Your answer must be the lines from the one containing "Given: Show the Warning problems page" through the last line below, copied exactly, with no pictures.

Given records –
--

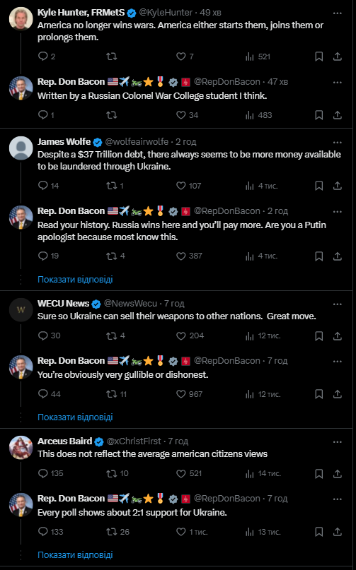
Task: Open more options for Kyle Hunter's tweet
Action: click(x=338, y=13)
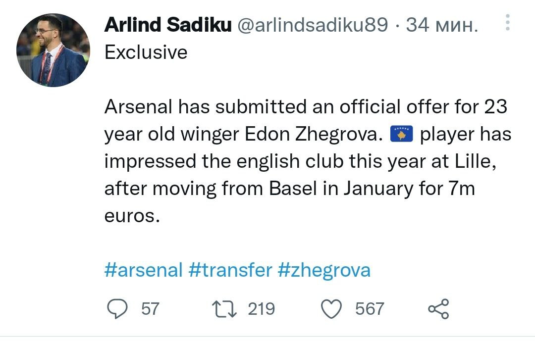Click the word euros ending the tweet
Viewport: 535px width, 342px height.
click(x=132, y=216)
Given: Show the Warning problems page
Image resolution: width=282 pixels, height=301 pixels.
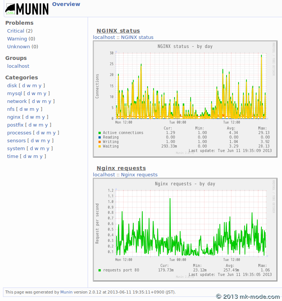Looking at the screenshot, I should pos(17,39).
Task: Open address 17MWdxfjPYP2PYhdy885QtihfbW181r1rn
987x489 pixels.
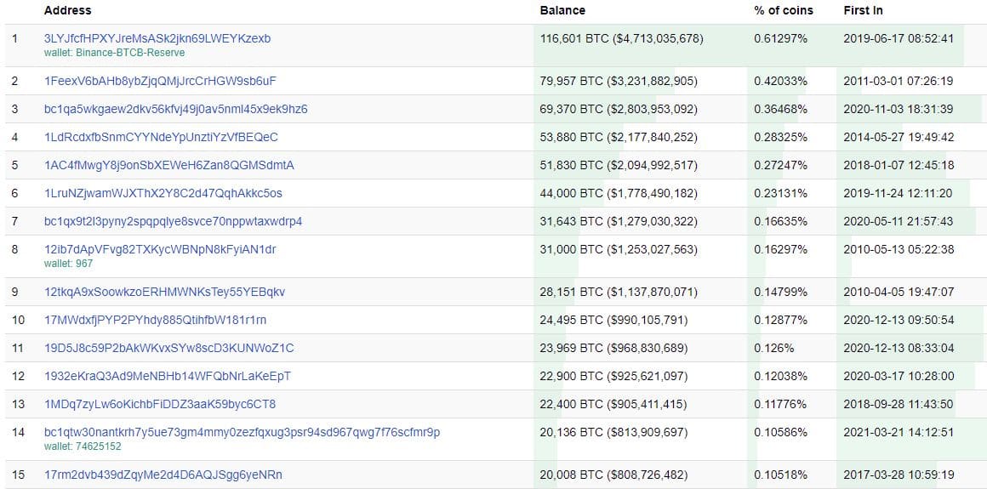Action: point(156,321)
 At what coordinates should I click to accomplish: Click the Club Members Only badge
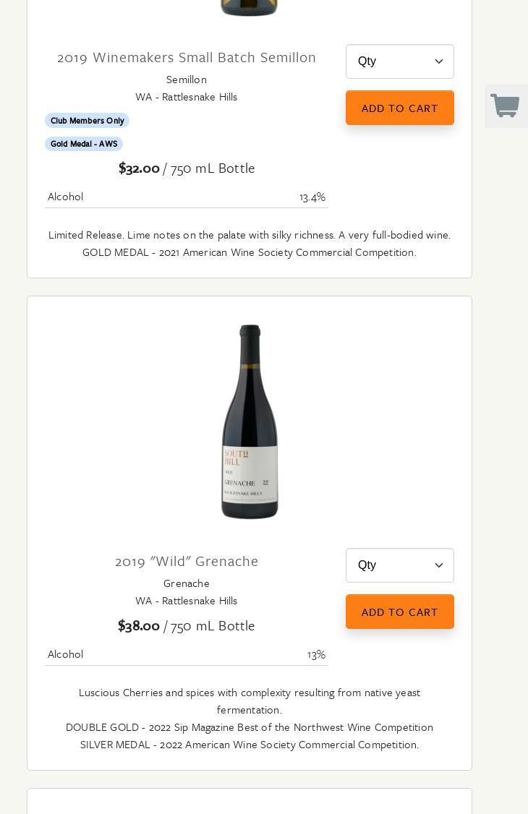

--

Response –
Given: Show the Warning problems page
Image resolution: width=282 pixels, height=301 pixels.
Looking at the screenshot, I should pos(17,39).
Task: Open address 17MWdxfjPYP2PYhdy885QtihfbW181r1rn
987x489 pixels.
Action: point(156,321)
 At what coordinates should I click to accomplish: Click the Club Members Only badge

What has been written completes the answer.